Stated goal: Reproduce each of the following items word for word.

[start]

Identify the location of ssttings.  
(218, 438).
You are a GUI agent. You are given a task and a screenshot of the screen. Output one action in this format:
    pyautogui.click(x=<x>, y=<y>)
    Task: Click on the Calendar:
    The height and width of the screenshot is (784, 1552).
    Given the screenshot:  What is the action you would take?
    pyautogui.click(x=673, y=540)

[end]

The completed task:
Identify the location of ssttings.  
(218, 438).
You are a GUI agent. You are given a task and a screenshot of the screen. Output one action in this format:
    pyautogui.click(x=<x>, y=<y>)
    Task: Click on the Calendar:
    The height and width of the screenshot is (784, 1552).
    Given the screenshot:  What is the action you would take?
    pyautogui.click(x=673, y=540)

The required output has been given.